みなし仮設住宅は、震災などにより住居が確保できない被災者に対し、災害救助法に基づき民間事業者の賃貸住宅を応急仮設住宅として借り上げ、札幌市が提供しているものです。入居期間は2年までとなっており、被災者の住まいと暮らしが再建できるまでの間の支えとなっています。

胆振東部地震以後、95世帯が利用し、現在74世帯が市内の民間賃貸アパートなどに住んでいます。本市は昨年10月からみなし仮設住宅に住んでいる方に、契約期間満了後の住まいの見通しについて調査を行いました。74世帯のうち期限内に見通しが立っているのは18世帯。検討中の世帯は22世帯です。

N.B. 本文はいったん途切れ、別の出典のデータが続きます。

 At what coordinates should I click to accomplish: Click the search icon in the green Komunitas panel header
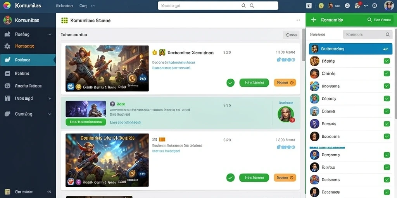click(x=369, y=20)
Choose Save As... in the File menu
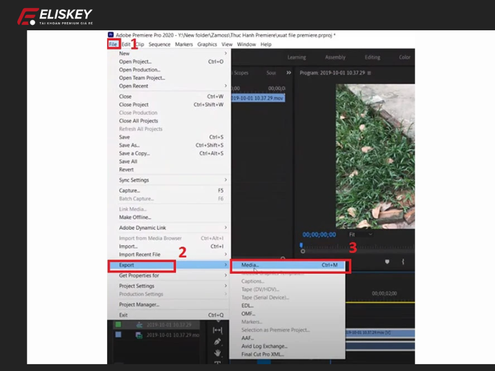Viewport: 495px width, 371px height. pyautogui.click(x=128, y=145)
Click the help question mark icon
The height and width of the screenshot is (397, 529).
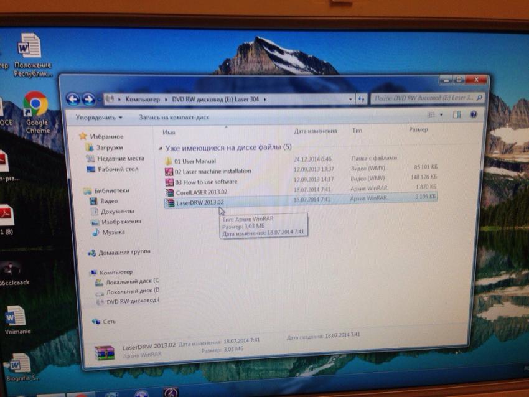point(473,114)
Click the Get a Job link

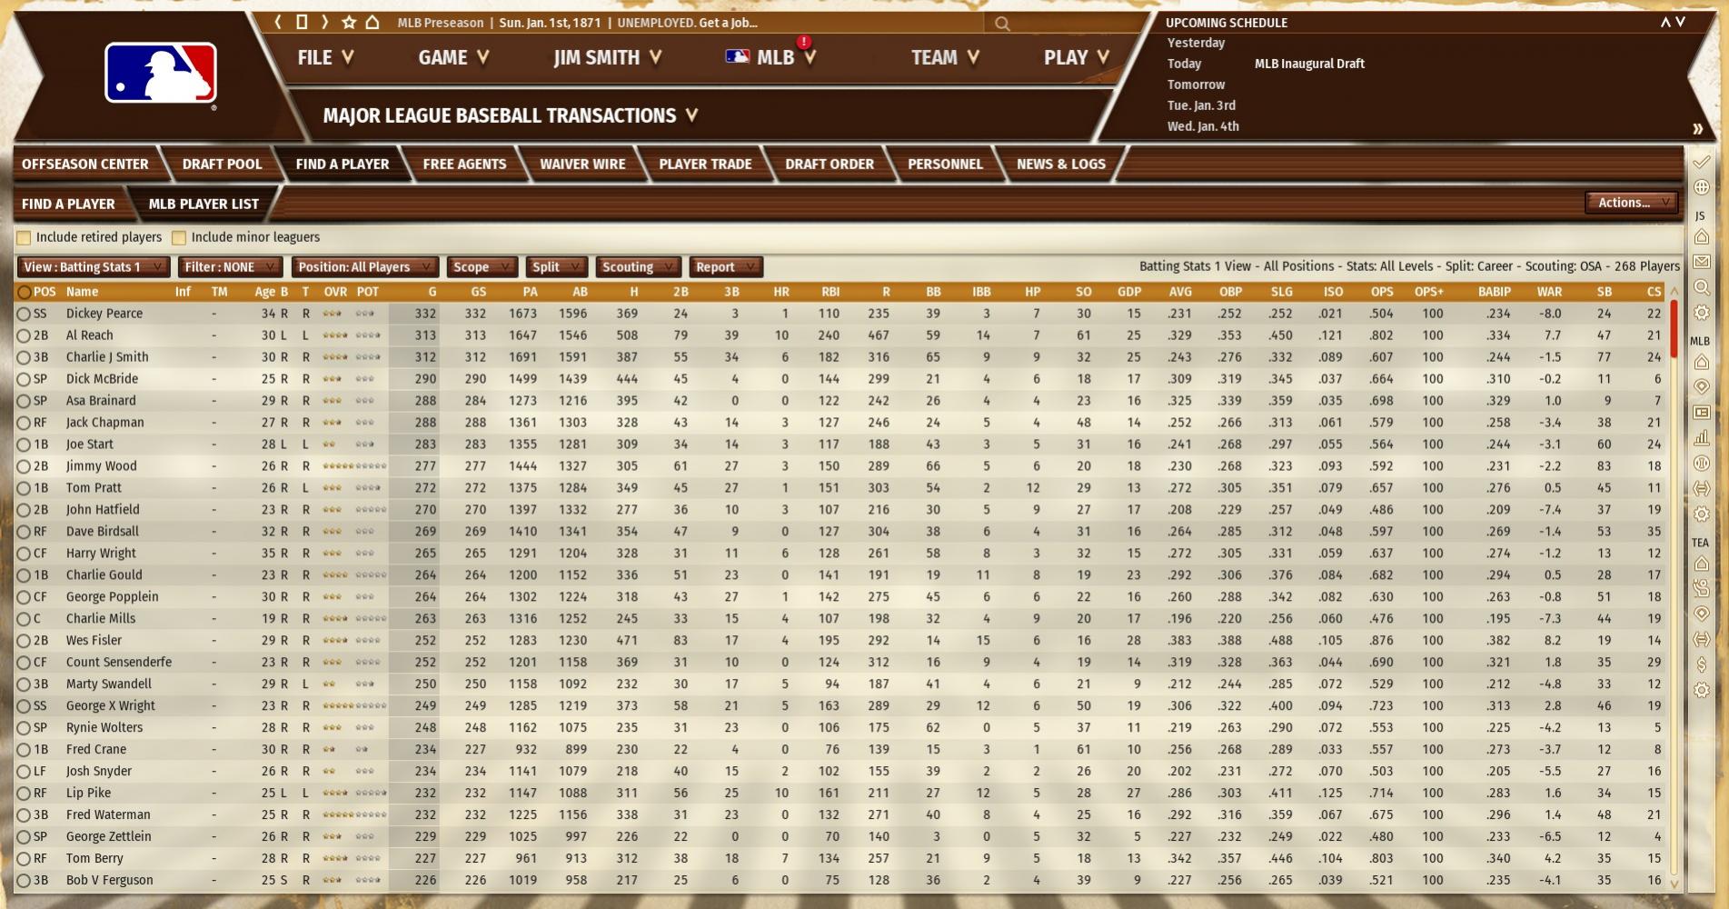click(x=727, y=23)
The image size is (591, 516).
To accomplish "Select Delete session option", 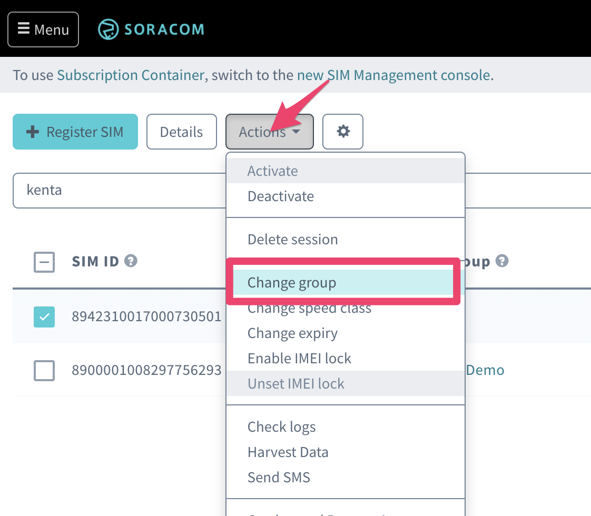I will coord(293,240).
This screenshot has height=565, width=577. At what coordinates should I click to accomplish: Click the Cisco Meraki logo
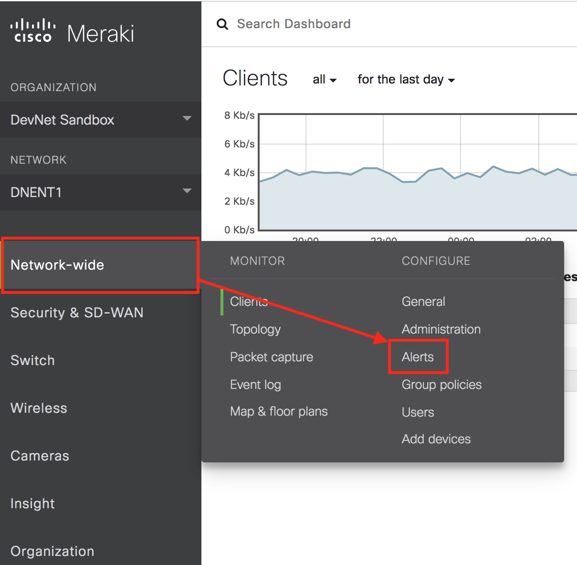point(72,32)
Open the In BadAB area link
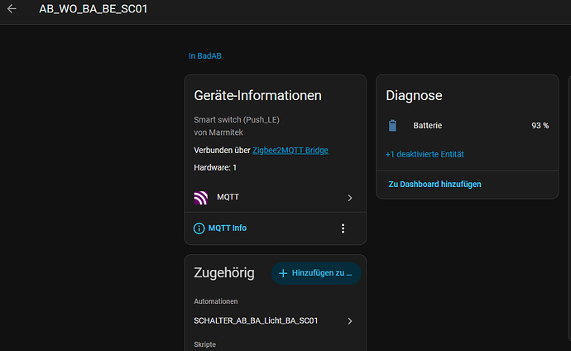This screenshot has width=571, height=351. click(x=205, y=56)
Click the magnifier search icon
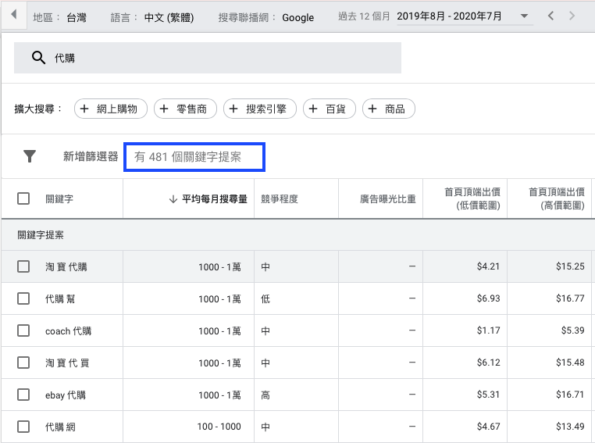Image resolution: width=595 pixels, height=443 pixels. 37,58
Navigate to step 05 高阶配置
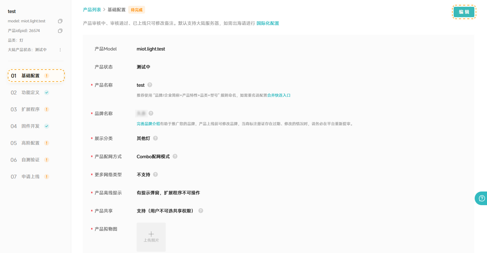The image size is (487, 253). (x=29, y=143)
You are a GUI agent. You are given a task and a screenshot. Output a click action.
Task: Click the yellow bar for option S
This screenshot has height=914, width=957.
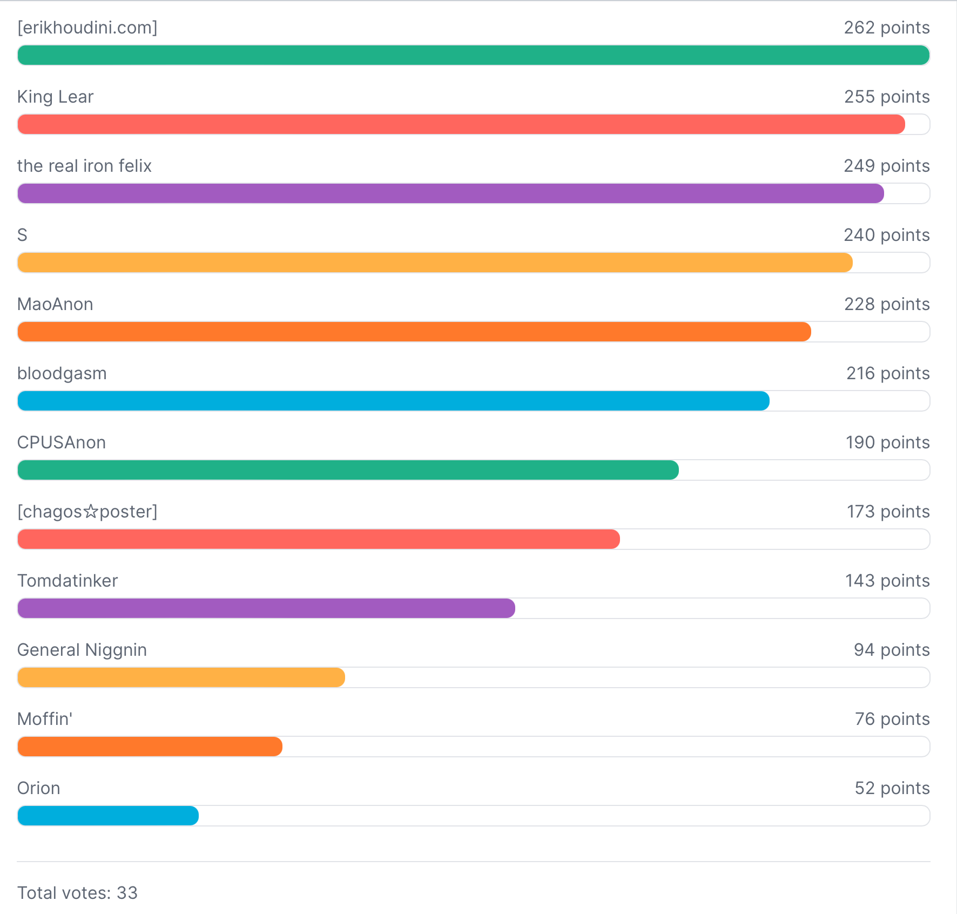tap(435, 263)
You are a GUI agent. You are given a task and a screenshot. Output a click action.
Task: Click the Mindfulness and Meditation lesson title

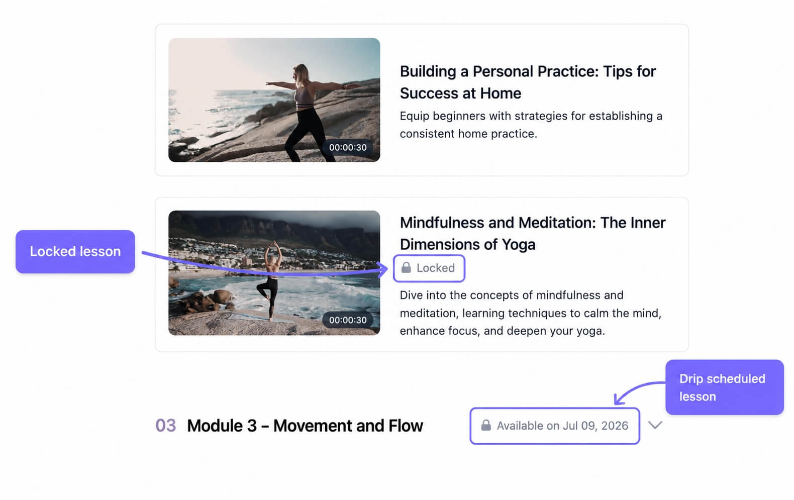533,233
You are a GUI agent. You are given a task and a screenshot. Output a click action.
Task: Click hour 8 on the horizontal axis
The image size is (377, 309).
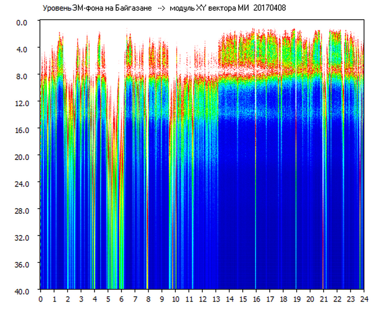click(x=148, y=299)
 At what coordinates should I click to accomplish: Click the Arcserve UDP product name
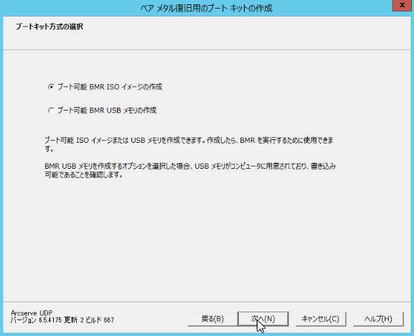click(x=32, y=313)
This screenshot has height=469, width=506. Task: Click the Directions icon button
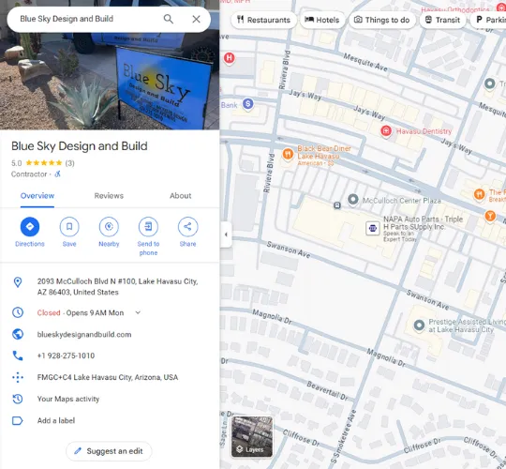pyautogui.click(x=30, y=227)
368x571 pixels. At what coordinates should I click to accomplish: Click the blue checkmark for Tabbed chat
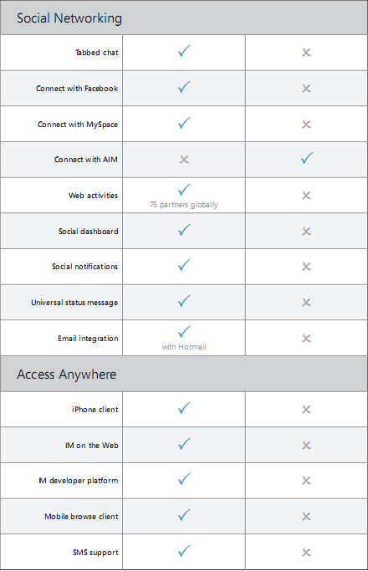pos(184,51)
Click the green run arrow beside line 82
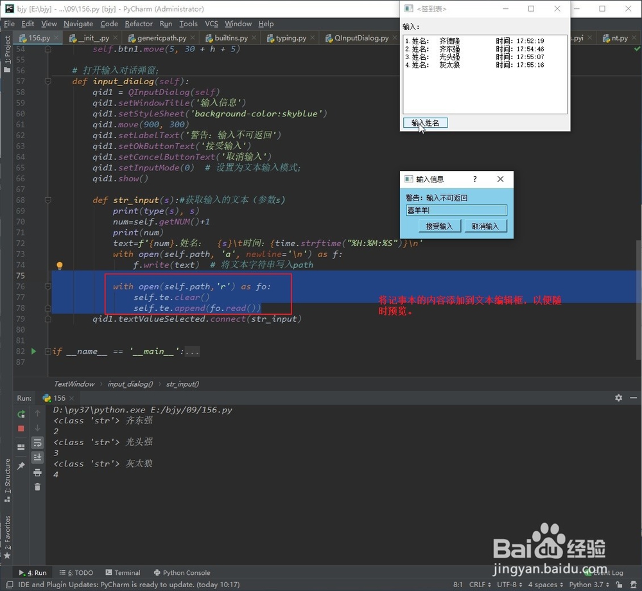 pos(33,351)
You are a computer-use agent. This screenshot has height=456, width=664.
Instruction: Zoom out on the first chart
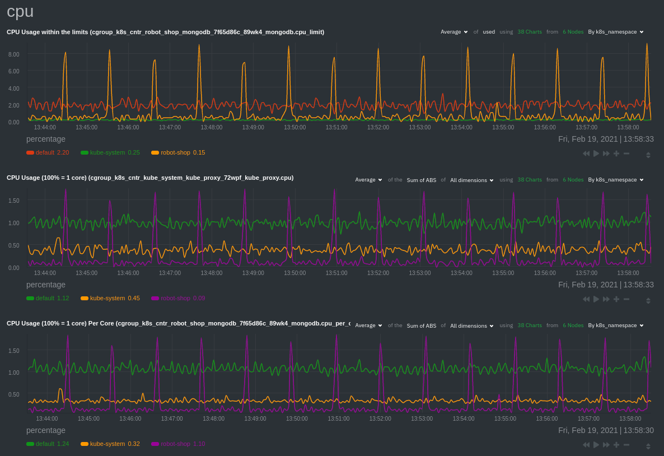click(626, 153)
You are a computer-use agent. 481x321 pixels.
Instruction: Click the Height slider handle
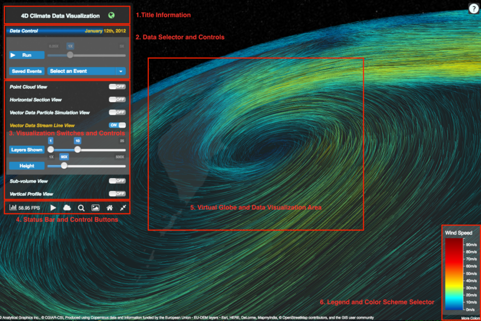point(64,165)
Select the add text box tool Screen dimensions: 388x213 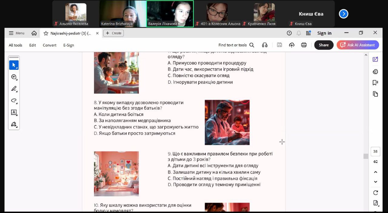(x=14, y=112)
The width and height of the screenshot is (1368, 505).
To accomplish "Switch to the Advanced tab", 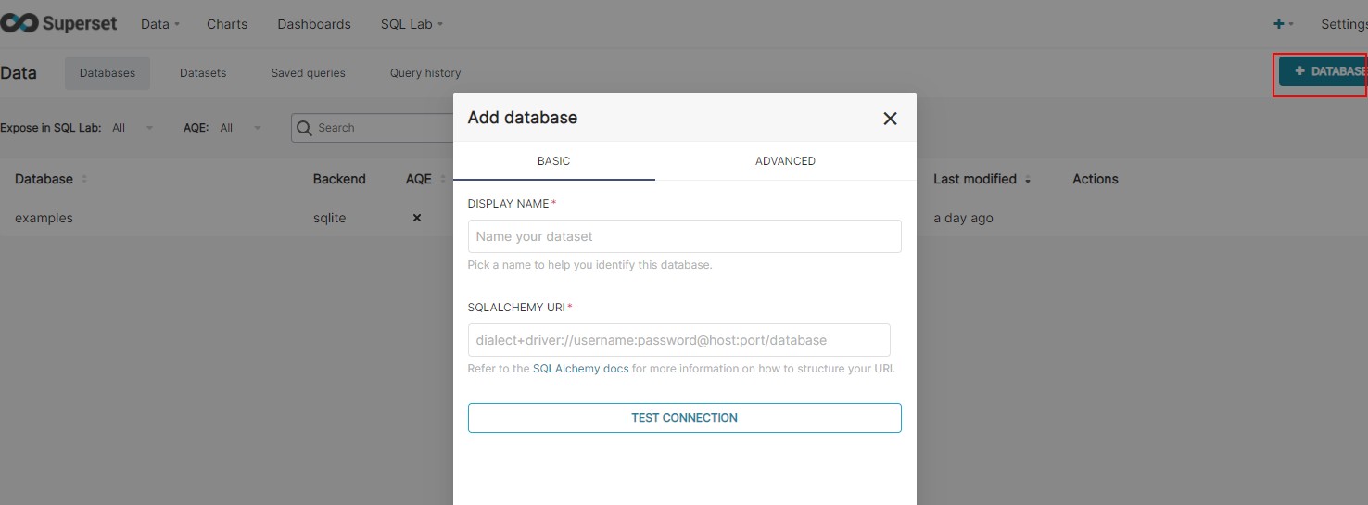I will (x=785, y=161).
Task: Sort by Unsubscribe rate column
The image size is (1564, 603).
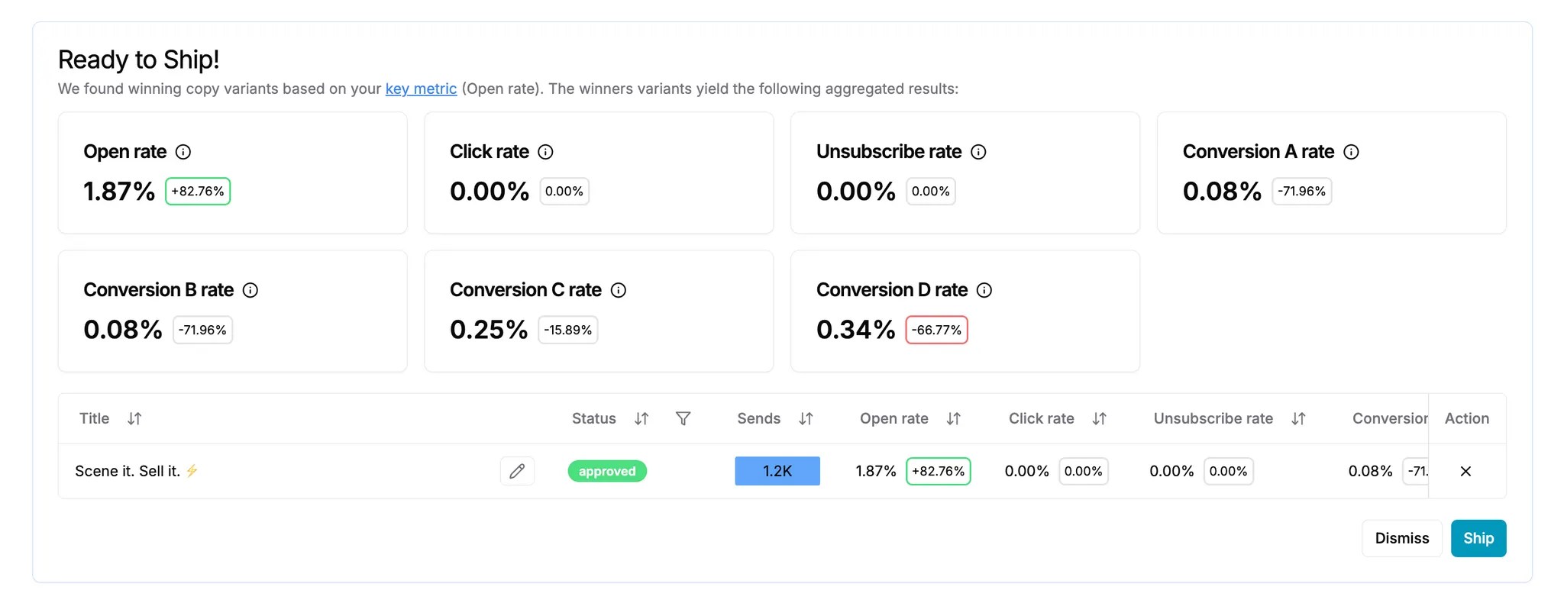Action: pyautogui.click(x=1298, y=418)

自由意見記載欄には、住宅再建のための資金面や土地の評価額の不安に対しての記載が多かったと聞いております。

本市は被害が特に大きい里塚や美しが丘など4地区については、復旧工事の影響により住宅再建が遅れる世帯については、期間満了後も住宅再建するまでの間の家賃相当額を支払うとしました。
 
 そこで質問ですが、市の復旧工事などの理由以外の、なんらかの事情で満了期間内に再建見通しができない世帯に対しても、一定期間家賃補助をすべきと考えますが、いかがか伺います


【山形 住宅担当部長】
  柔軟な支援をというようなご質問かと思いますが、
市独自の家賃支援の対象としていない場合におきましても、住まいの確保に困ることがないように、対応はしてまいりたいと考えてございます。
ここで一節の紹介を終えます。